After some large amount of initial interest, I quit paying attention to the Softrock. As the years trickled by, the Softrock project kept moving. Lots of projects, mods, versions, and changes.
Here in the present, I had an older Softrock v6.2 sitting on the ‘ToooDooo” batting lineup since around December. It had originally been built as a 9Mhz IF kit, to be used as a panadapter. It was a gift from W3DQ. When I saw the NorCal group had a run of kits available, I ordered a pair. Wish it had been three….
But….it seemed like a good point in time too examine the IF kit, with an eye on re-working it for one of the bands of interest. As it was built, it required only four changes to put it on 40m. The Softrock Lite II kits come with components for building any band from 160m-20m, so the needed crystal was available from one of the kits. The mods took only a few minutes. That got done first.
On a roll, it was time to sift through one of the kits to see what the build was going to take. One thing leads to another….build it! The smell of solder smoke was soon wafting about. The “most difficult” surface mount parts were the first on the plate. As it turns out, these are not the smallest of surface mount parts. An ordinary 15w RatShack iron with a fine tip was sufficient for the task. The difficult part turned ot to be simply identifying the other parts. The numbers on the capacitors were difficult to read, and the color bands on the resistors all look like brown.
Lots of light and magnification? Better, but still some confusion. Most of the issue is progressive myopia, but I had not realized that color-blindness might also be progressive. Not so Fast! In order to get a second opinion, NumberTwoSon took a second look. Even with his 17 year old eyes and 20/13 vision, he also had difficulty. So, after rolling out the ToolTimeTim’s XL 2550Super’scope, the parts were sorted.
After sorting, building was trivial.
Ran first skimmer test on both units on night of May 10th. Its interesting to see the spots a local skimmer finds versus thoses several hundred miles away. A whole project in itself….
So….Who will be the first to hack one of these things to use for hauling antenna lines up into trees for Field Day? They will be forever honored in the Halls of HamHacks.

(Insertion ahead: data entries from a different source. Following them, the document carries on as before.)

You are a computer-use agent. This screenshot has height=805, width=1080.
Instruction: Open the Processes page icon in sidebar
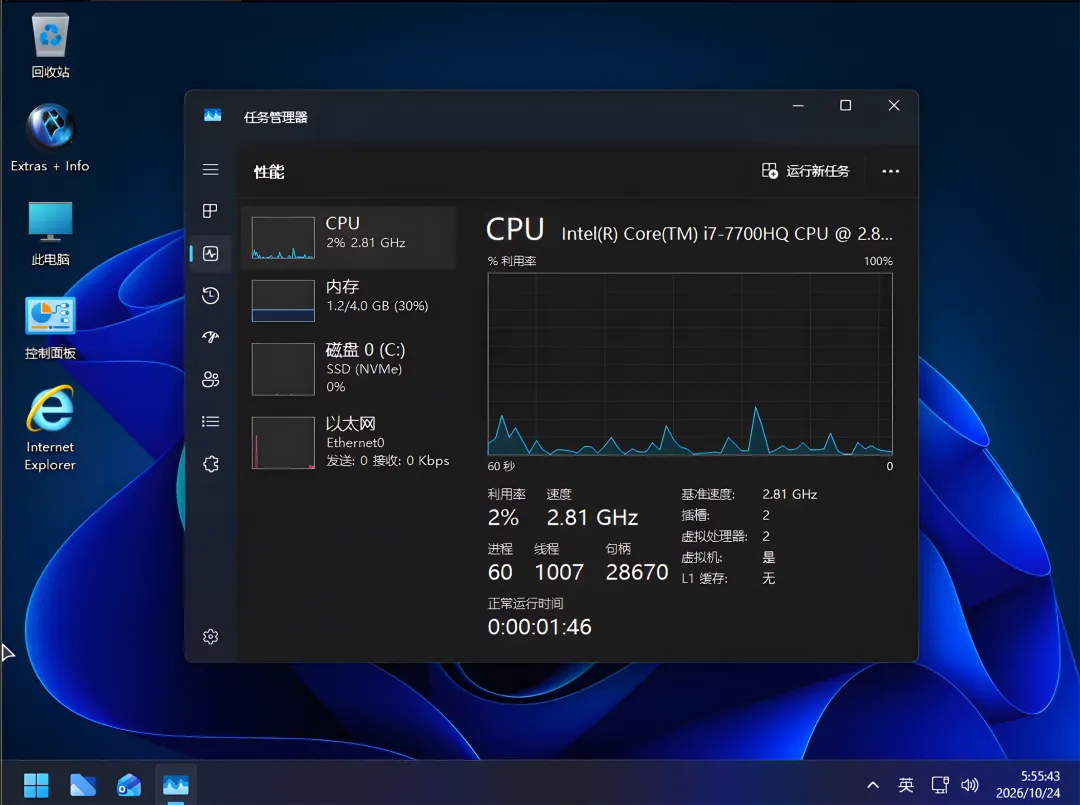211,211
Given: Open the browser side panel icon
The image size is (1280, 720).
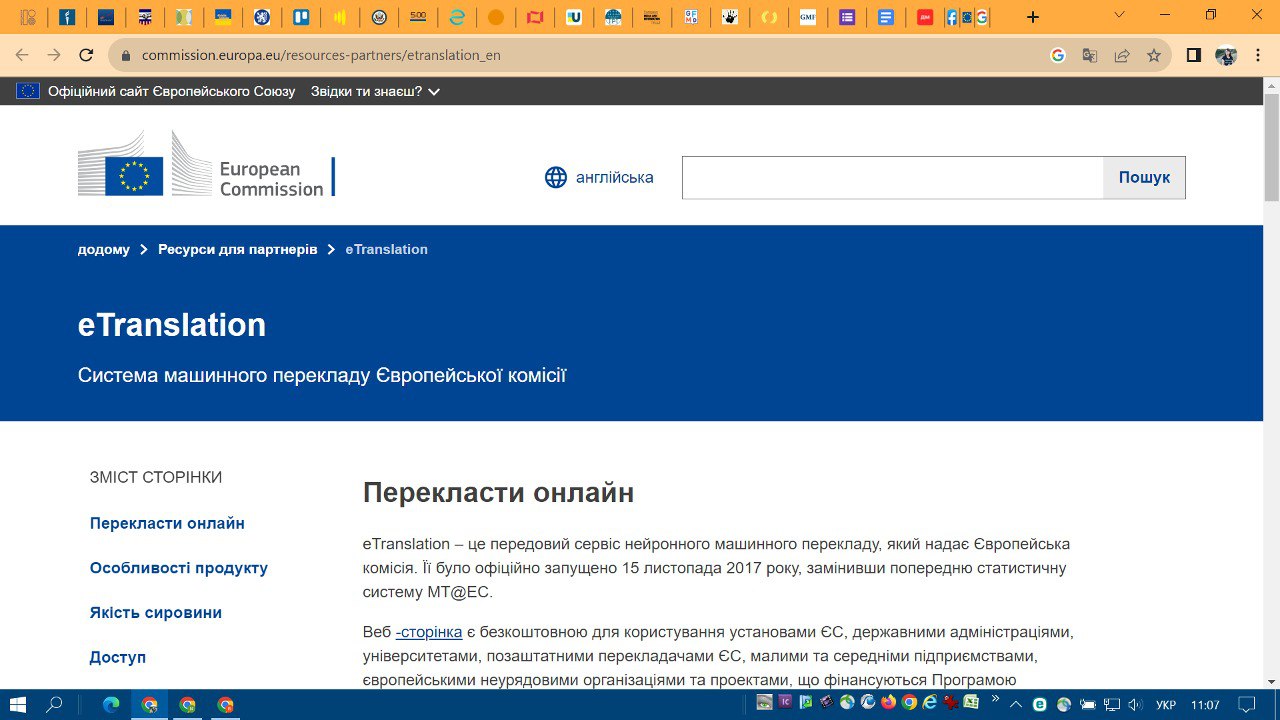Looking at the screenshot, I should (x=1193, y=56).
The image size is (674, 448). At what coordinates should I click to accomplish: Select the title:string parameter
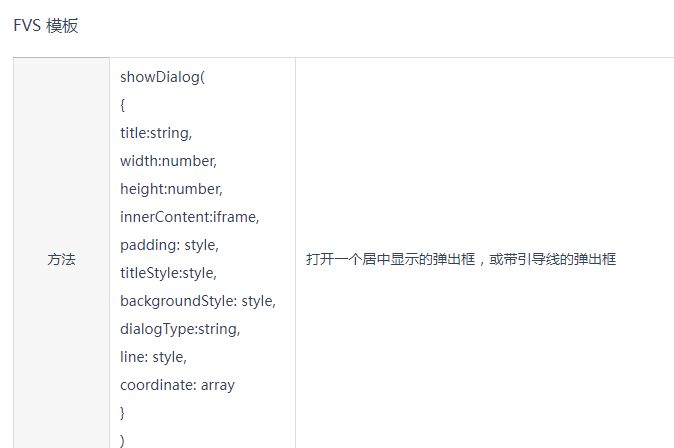[155, 132]
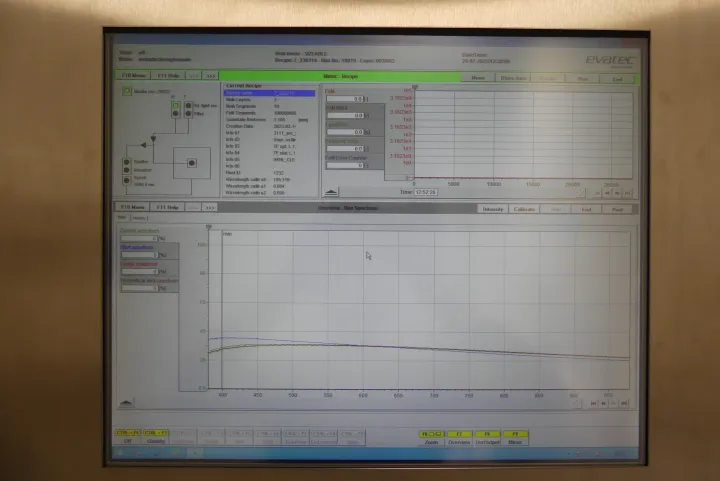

A simple solenoid that is remotely activated to pull a pin and drop the line should do the job. The challenge is probably finding a solenoid that is light enough to be lifted by the drone when combined with the weight/drag of the line. Which leads to the question of “what’s the payload capacity(if any)?”
After a lot of procrastination, the dormant Softrock v6.2 project became timely. The job was to convert a Softrock v6.2 from its intended IF usage(IF 9.001?) to something a wee more interesting fer the KazShack main op, namely a 40m Softrock v6.2. The WB5RVZ pages are the place to go for build information. A fabulous job of documentation on the many SR permutations.
Turns out, the conversion was fairly simple. As built, there were only 2 component changes, add the RX enable jumper, and add a wire for the second “ring” line output. Oh….also change the crystal. A few resistance and then voltage checks. Use the K2 as frequency meter to check the crystal oscillator frequency, and its F/4 from the divider. (28.220 and 7.055+/-).
Job one is a nice shielded enclosure, although there are lots of warnings about being wary of creating ground loops. Probably put an isolation transformer and front end protector on the inputs. Separate power source for the SR, and isolation transformer on the lineouts(insulated) to the sound card. Perhaps extra bypass caps on the power supply.
After that is done, maybe the transients will be reduced or eliminated.
Running Rocky on a dual core Pentium D causes the CPU to sometimes spike as high as 7%. Moving the mouse causes more CPU stress than the SDR software causes. Interesting.
Gonna be a lot of fun with this toy. 🙂
Many thanks to W3DQ for the original project package.